Thanks Cricket, I'm getting a couple of Lastolite Tri-Grip reflectors.
One large one that is White on one side,silver on the other and one medium one that's Sunlite/Soft silver.


----------



## Crickett (Oct 12, 2009)

DRB1313 said:


> Thanks Cricket, I'm getting a couple of Lastolite Tri-Grip reflectors.
> One large one that is White on one side,silver on the other and one medium one that's Sunlite/Soft silver.



Cool. I can't wait to see your shots after using them. I have a couple of reflectors on my mental wish list that I would love to have one day.


----------



## JasonF (Oct 12, 2009)

Great start DRB...looks real natural!
Light is sooo hard to figure out...at least for me anyway.


----------



## leo (Oct 13, 2009)

nice one drb


----------



## FERAL ONE (Oct 13, 2009)

Crickett said:


> Cool. I can't wait to see your shots after using them. I have a couple of reflectors on my mental wish list that I would love to have one day.
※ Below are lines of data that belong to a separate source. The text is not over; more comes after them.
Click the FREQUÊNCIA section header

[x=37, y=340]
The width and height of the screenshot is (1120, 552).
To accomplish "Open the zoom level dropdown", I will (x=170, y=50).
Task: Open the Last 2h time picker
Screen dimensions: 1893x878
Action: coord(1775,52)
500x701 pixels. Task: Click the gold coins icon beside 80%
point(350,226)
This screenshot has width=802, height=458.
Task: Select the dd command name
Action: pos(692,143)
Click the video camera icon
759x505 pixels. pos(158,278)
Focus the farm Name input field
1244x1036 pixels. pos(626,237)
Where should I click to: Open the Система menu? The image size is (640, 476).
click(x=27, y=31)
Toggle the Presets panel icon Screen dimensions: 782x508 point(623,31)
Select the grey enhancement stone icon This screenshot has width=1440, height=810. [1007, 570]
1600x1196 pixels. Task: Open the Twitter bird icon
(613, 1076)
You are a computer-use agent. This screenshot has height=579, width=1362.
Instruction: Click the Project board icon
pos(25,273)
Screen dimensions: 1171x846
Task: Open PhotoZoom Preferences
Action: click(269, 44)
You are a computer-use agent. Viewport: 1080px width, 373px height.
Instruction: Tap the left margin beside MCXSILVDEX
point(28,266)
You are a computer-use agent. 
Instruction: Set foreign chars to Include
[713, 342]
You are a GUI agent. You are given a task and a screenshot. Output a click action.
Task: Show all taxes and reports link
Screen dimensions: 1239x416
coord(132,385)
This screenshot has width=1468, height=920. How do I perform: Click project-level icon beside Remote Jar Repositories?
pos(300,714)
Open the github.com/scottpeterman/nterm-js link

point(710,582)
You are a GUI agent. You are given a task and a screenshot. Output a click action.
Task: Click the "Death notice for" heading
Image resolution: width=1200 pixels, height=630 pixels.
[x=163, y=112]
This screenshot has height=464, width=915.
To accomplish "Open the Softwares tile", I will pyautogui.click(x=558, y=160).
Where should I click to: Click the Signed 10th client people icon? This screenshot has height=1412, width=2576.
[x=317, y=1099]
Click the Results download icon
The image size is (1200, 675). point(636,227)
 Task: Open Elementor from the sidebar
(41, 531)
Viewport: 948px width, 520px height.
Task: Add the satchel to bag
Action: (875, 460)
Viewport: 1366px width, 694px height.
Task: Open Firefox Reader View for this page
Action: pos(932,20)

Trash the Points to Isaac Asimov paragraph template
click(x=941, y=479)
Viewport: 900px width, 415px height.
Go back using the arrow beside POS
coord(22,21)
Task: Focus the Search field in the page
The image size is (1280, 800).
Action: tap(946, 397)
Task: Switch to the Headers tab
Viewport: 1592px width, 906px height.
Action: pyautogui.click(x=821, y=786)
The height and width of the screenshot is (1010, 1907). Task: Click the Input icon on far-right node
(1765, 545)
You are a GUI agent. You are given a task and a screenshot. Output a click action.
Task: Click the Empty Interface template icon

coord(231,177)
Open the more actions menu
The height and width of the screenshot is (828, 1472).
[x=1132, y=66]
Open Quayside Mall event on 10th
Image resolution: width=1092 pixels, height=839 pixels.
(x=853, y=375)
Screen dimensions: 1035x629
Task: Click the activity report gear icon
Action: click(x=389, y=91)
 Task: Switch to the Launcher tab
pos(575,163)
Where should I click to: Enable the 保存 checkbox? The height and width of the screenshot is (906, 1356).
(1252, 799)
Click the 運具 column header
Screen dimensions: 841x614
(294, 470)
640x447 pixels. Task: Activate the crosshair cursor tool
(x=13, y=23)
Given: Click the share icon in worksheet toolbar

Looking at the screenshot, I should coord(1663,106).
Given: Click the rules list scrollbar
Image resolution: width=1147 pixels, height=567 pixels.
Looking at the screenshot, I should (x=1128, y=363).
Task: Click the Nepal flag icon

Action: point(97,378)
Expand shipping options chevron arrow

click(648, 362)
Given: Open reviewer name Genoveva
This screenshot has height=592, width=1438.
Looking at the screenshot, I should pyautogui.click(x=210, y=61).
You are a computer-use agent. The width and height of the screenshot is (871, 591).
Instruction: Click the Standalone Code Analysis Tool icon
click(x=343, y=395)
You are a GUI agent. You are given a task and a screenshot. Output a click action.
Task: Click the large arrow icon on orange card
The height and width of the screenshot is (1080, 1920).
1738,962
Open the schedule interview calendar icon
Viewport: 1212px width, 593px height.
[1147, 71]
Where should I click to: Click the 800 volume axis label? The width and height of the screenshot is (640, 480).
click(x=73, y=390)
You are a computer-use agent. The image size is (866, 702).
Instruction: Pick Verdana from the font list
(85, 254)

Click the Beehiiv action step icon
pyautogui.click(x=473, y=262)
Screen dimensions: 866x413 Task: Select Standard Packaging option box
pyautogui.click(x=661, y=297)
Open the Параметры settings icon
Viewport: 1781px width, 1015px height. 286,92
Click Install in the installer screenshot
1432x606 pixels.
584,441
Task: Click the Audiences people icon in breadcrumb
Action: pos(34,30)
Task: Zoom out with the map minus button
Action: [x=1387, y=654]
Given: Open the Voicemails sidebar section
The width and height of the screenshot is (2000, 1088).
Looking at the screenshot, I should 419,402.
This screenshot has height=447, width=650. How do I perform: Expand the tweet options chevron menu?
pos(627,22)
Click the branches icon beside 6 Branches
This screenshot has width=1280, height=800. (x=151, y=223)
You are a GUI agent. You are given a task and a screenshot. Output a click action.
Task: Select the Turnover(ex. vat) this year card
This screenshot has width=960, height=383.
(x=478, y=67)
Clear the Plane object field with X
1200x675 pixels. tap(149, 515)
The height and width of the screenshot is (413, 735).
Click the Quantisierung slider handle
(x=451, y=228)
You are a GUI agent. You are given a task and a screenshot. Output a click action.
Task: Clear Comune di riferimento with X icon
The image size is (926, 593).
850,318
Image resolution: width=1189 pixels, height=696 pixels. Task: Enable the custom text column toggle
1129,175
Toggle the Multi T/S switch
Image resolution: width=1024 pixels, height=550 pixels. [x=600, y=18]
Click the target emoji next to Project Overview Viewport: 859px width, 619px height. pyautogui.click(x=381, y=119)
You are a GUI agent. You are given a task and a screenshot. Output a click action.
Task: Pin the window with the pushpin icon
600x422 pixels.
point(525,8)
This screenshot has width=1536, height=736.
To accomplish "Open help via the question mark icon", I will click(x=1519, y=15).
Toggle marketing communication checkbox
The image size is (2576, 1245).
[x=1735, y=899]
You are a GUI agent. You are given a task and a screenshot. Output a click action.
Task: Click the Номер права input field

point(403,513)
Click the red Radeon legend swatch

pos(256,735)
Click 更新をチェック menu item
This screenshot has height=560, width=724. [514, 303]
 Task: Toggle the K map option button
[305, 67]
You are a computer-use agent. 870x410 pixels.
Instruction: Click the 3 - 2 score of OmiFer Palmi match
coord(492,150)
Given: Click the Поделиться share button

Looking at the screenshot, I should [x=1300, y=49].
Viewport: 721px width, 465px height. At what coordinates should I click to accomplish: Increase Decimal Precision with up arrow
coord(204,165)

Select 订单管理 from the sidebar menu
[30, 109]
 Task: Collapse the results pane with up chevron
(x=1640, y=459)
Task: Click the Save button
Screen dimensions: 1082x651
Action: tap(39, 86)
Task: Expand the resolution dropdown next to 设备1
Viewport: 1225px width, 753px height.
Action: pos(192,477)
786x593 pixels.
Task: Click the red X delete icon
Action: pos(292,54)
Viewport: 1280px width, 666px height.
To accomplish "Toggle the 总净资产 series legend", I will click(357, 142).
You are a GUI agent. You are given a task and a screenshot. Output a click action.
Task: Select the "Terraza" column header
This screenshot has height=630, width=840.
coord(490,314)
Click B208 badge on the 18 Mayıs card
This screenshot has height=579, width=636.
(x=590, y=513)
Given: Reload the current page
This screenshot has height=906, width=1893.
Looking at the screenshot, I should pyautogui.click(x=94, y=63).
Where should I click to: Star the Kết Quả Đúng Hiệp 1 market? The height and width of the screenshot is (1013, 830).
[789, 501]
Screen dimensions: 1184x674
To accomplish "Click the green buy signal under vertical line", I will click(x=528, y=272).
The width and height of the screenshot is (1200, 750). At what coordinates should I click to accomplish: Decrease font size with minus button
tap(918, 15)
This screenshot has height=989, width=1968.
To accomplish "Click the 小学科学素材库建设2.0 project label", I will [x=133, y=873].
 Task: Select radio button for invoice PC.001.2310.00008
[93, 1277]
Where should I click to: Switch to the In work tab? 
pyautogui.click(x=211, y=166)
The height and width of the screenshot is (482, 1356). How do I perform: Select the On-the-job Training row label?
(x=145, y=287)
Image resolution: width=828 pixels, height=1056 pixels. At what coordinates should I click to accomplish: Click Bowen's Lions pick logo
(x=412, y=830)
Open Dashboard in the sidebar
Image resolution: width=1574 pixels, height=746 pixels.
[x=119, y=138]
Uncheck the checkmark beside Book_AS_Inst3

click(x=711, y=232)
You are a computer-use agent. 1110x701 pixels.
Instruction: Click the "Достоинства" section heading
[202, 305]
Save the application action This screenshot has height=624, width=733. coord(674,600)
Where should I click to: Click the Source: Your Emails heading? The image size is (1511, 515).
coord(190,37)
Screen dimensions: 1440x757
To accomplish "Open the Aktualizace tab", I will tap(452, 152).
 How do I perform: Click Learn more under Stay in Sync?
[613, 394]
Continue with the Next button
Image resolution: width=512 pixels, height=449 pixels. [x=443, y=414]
me too !!!  i love the soft light in this shot and am anxiously waiting for your tips and tricks on lighting !!!  the brown truck is headed to my house with a little surprise too, i will show ya when i get up there !!!


----------



## LOVEMYLABXS (Oct 13, 2009)

You should get a couple of extra passes with a shot that nice


----------



## BornToHuntAndFish (Oct 13, 2009)

Good job as usual, DRB.  Sounds like photography can get as complicated as ever when you know what you're doing, which I know very little about & have to keep it simple.  Fun learning more about all the different parameters to consider, analyze, & select for perfect, excellent photos in varying situations.


----------



## Dixie Dawg (Oct 13, 2009)

great pic, she's got a beautiful smile!!!


----------



## Crickett (Oct 13, 2009)

FERAL ONE said:


> me too !!!  i love the soft light in this shot and am anxiously waiting for your tips and tricks on lighting !!!  the brown truck is headed to my house with a little surprise too, i will show ya when i get up there !!!



Man I wish the brown truck would stop by my house w/ some camera goodies.


----------



## The AmBASSaDEER (Oct 14, 2009)

Hey D, post a pic up of the new reflectors, curious to see what they look like..


----------



## DRB1313 (Oct 14, 2009)

Im about to post them in the Wood Duck thread.


----------



## The AmBASSaDEER (Oct 14, 2009)

drb1313 said:


> im about to post them in the wood duck thread.



10-4


----------